Damit die städtebauliche Krone auf dem Domberg nicht isoliert blieb, begann der Fürstbischof die mittelalterliche Stadt, die bis dahin aus verschiedenen, kaum zusammenhängenden Zentren bestand, entsprechend moderner städtebaulicher Vorstellungen auf das Machtzentrum hin auszurichten. Allerdings konnte das nicht nach symmetrischen Idealen mit regelmäßiger Bebauung geschehen. So entstand die Idee einer barocken Stadtachse von der Fernhandelsstraße Nürnberg–Leipzig im Osten der Stadt zum fürstbischöflichen Schloss. Grundlage war eine behutsame Systematisierung der Straßen durch Angleichung der Fassaden, markante Baukörper, Blickbeziehungen oder farbliche Akzentuierung der Dachlandschaft. Beeindruckend bleibt, dass auch die folgenden Fürstbischöfe Friedrich Karl von Schönborn sowie Adam Friedrich von Seinsheim die Idee der barocken Stadtachse in Bamberg fast bis zum Ende des 18. Jahrhunderts beibehalten und Stück für Stück ergänzt haben.

 

Bild: Gemälde "König Otto I."

Staatsporträt König Ottos von Griechenland
in griechischer Nationaltracht

Als die Neue Residenz von 1695 bis 1703 gebaut wurde, war die Dreiflügelanlage hochmodern. Nur wenige Jahre vorher wurden Schloss Seehof oder das Schloss in Aschaffenburg noch als kastellartige Vierflügelanlagen gebaut. Im Geschossaufbau, in der Verteilung der Raumfolgen oder an den Treppenanlagen hat die Neue Residenz Bamberg aber noch etliche Merkmale einer Vierflügelanlage. Deshalb lassen sich die planerischen Gedankengänge von der Vier- zur Dreiflügelanlage an keinem Schlossbau so gut verfolgen wie hier. Auch deshalb gilt der Bau als erste große Residenz des Barock in Franken.

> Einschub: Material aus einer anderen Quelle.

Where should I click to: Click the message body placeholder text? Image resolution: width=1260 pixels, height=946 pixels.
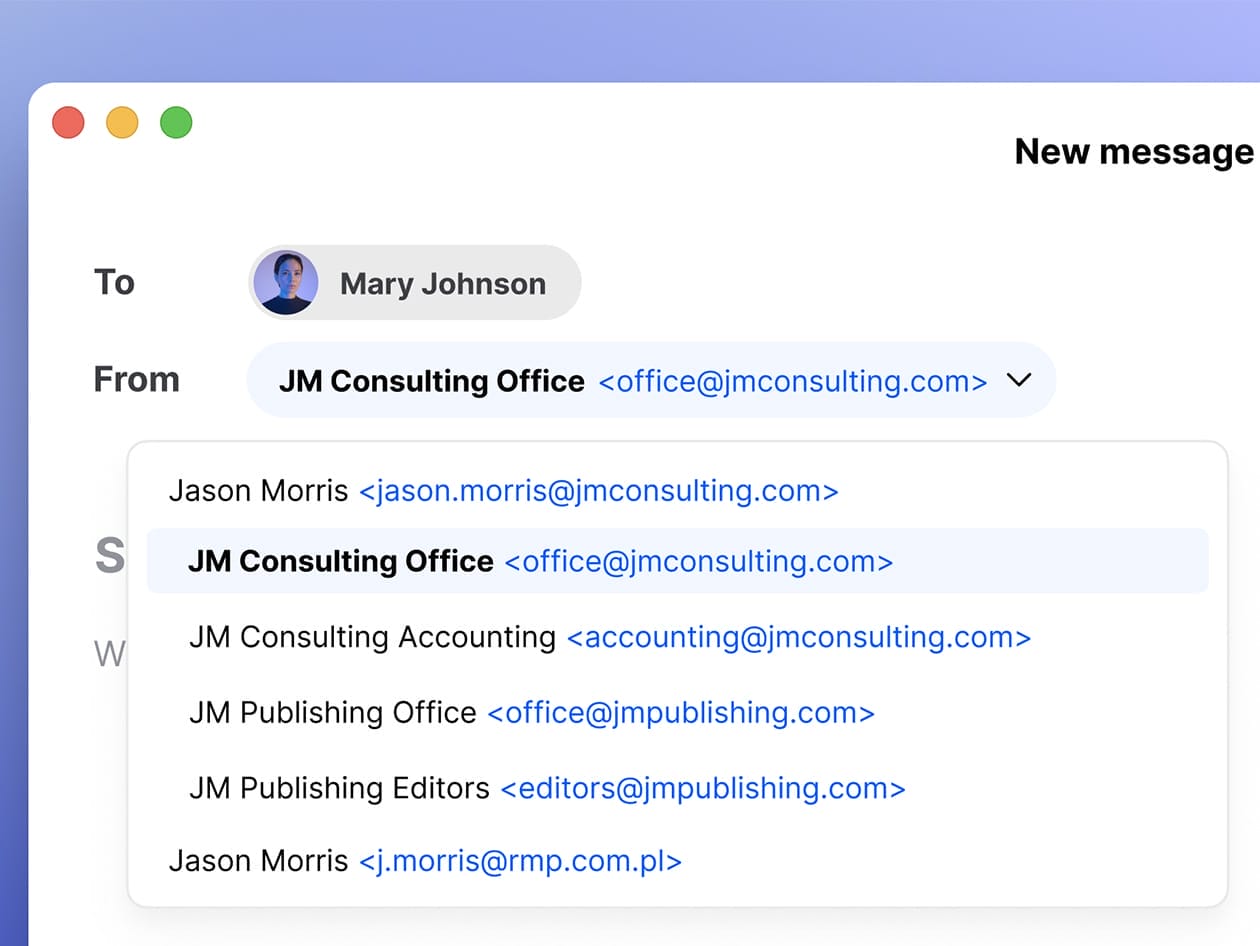click(x=108, y=654)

Am 1. Juni 1815 wurde die Bamberger Residenz Schauplatz einer der letzten Episoden der napoleonischen Ära: Louis-Alexandre Berthier, ein Marschall Napoleons, fand dort durch Sturz aus einem der oberen Fenster den Tod. Er wählte den Freitod, weil er der anmarschierenden russischen Armee nicht in die Hände fallen wollte. Eine Gedenktafel in der Mitte der Residenzstraße erinnert an das Ereignis.

Die Residenz diente dem abgedankten griechischen Königspaar Otto I. und Amalie von 1862 bis 1867 bzw. 1875 als Exil. Noch ein weiteres Mal war die Neue Residenz für kurze Zeit Schauplatz der bayerischen Geschichte, als die gewählte Regierung 1919 unter Ministerpräsident Hoffmann und der Landtag nach Bamberg auswichen.